Exercise brief: Copy out each line of the entries where the word "page" is present.

Stored records:
┏━━
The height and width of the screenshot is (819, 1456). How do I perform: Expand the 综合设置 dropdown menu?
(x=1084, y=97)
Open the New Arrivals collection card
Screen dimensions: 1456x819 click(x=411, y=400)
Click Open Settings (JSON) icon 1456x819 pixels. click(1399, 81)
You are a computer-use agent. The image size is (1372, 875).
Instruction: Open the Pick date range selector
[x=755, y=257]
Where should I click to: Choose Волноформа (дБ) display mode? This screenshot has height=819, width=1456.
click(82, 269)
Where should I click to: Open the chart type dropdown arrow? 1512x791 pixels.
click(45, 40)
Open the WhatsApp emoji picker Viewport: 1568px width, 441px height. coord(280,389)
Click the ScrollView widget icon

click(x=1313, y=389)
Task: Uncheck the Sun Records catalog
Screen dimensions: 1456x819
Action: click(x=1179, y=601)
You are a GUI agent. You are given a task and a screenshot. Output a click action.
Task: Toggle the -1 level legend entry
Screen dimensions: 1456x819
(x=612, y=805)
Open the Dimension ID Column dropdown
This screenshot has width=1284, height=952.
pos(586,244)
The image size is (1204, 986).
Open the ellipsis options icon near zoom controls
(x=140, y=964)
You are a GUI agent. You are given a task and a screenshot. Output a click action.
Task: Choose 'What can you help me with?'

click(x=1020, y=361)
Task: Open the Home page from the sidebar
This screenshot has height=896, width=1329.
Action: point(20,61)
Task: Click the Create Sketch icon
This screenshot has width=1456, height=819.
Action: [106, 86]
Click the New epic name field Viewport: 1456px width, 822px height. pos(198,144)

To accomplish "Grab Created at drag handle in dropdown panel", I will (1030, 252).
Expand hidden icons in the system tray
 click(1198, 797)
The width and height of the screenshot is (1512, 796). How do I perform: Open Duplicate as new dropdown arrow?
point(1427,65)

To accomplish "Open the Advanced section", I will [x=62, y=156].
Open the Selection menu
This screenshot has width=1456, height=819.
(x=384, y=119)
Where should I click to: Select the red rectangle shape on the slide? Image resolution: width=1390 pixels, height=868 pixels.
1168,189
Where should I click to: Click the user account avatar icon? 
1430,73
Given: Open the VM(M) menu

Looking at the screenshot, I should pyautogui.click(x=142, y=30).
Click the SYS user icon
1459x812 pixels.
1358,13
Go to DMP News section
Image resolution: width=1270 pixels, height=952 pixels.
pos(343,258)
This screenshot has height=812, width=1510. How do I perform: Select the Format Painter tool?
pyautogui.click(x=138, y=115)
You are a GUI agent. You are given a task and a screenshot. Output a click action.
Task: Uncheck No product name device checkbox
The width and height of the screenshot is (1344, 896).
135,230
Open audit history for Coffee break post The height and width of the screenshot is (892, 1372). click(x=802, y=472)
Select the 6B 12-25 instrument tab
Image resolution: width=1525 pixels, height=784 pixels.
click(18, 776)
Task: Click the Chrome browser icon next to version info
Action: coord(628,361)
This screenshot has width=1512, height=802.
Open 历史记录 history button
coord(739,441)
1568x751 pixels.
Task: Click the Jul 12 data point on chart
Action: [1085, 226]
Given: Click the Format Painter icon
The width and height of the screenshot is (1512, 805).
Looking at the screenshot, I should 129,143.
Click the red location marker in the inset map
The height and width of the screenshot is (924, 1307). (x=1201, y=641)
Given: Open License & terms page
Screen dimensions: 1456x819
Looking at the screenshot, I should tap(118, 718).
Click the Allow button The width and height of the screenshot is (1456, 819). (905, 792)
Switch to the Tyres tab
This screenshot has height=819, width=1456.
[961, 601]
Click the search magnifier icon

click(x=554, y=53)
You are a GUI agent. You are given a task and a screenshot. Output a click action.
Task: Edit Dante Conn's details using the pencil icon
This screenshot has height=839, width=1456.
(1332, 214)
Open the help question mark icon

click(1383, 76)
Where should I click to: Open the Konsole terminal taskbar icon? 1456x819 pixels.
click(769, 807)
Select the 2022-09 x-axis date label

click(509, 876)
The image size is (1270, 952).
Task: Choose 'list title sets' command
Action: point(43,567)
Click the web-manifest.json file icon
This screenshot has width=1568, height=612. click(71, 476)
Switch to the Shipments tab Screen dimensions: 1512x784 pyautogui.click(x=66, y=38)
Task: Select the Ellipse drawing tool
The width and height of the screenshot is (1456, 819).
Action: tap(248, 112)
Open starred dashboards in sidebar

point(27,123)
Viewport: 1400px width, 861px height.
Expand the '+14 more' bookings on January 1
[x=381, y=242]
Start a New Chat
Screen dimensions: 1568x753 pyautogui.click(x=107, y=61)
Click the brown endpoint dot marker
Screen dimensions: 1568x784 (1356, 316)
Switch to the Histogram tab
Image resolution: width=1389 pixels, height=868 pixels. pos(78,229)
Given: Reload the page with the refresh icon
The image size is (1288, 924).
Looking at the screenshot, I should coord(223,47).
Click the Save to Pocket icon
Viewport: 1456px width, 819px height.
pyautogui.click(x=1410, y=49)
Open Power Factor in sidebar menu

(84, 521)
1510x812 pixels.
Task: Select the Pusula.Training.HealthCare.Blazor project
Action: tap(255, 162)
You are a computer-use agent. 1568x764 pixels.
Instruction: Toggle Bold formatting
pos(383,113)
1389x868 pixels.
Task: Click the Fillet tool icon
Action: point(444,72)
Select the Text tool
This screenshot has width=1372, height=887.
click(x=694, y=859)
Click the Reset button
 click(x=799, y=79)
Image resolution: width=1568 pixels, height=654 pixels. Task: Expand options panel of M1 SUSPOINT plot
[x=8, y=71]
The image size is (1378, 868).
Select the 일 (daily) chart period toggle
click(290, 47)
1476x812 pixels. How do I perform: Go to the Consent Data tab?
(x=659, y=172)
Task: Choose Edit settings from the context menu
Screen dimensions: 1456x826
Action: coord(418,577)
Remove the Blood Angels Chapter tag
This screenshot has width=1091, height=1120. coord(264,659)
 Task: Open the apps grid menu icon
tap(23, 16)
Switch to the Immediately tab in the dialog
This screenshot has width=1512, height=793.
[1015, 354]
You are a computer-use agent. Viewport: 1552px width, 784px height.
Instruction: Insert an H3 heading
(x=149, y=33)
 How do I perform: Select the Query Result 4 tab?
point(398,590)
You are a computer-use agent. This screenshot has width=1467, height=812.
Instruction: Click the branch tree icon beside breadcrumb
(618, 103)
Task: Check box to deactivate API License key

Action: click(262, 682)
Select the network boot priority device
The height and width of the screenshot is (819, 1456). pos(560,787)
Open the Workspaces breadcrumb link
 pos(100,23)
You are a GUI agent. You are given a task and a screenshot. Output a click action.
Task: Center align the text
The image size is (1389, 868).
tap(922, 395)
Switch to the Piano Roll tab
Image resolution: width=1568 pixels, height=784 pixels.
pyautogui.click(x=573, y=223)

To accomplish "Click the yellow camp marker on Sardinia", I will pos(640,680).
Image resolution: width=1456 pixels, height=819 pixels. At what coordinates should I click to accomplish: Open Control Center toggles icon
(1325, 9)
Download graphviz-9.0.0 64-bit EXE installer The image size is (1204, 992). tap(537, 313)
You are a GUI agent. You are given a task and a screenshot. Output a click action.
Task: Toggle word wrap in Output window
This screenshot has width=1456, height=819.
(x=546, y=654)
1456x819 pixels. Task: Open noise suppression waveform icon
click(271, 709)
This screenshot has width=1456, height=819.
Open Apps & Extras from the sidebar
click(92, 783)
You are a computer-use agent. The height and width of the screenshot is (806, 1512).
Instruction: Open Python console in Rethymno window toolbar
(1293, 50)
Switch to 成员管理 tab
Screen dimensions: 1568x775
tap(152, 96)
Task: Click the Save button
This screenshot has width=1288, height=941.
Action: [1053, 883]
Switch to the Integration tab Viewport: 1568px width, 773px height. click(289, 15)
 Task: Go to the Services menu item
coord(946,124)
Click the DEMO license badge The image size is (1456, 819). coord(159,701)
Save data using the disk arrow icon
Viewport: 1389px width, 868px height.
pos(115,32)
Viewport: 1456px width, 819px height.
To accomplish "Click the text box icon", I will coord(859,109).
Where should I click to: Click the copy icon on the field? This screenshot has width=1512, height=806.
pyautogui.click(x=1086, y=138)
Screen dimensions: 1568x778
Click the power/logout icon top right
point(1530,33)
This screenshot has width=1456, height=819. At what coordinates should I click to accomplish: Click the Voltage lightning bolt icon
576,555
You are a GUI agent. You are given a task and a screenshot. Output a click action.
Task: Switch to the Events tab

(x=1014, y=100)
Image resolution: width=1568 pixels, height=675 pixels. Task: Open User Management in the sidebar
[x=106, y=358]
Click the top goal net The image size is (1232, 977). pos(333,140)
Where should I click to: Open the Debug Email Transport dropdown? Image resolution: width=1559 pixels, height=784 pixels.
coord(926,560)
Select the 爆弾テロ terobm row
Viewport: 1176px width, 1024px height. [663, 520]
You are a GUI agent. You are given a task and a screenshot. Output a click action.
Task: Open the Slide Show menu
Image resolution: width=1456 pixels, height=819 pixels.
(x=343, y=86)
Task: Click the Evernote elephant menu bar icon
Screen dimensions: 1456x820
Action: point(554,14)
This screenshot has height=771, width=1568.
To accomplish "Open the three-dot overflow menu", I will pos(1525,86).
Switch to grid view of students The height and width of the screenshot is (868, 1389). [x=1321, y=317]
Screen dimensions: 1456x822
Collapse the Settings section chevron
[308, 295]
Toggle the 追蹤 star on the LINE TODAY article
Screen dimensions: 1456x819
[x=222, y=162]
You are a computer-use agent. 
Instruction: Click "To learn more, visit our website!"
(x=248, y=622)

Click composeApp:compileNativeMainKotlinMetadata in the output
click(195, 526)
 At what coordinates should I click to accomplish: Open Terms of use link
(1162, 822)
┗━━
Response below:
Task: Open the Home page from the sidebar
Given: Open License & terms page
Given: Reload the page with the refresh icon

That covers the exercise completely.